My colleague Paloma has launched a discussion about music and lyrics as a way to measure the evolution of an artist, and this time, I’m going to focus not on an idol or group, but on a songwriter: Kim Eana.

Kim started working in the industry in 2009 and has written mainly for artists who are distributed by Loen Entertainment. The lyricist often gets involved in the making of music videos and is one of those people in K-pop who really looks as if she knows where she’s heading and how she wants her material to look like. Most of my encounters with what she laid hands on have been moments of epiphany, like “I didn’t know K-pop can do that too.”

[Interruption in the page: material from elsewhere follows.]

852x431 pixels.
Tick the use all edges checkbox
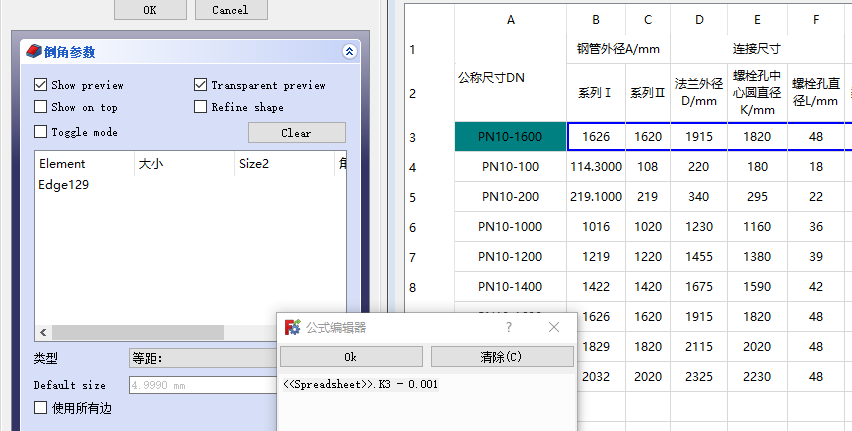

I want to focus on the way Kim Eana contributed to various artists’ images. She works directly with concepts, videos and lyrics. Her name became more known in the industry around 2009-2010, when besides writing the lyrics for Brown Eyed Girls’ “Abracadabra,” she has teamed up with Lee Min-soo, a collaboration which will probably do well in the future.

For starters, Kim Eana penned the song which probably converted Brown Eyed Girls into a mainstream sensation. They were an idol group with some success, but not as big as they became after “Abracadabra,” which also marked an image change. The song was about a desperate attempt to break free from a destructive relationship while subduing the cheater who mistreated them. I won’t insist now further on the song meaning, since it wasn’t really that groundbreaking, but rather on the fruitful collaboration between the idol group and the songwriter.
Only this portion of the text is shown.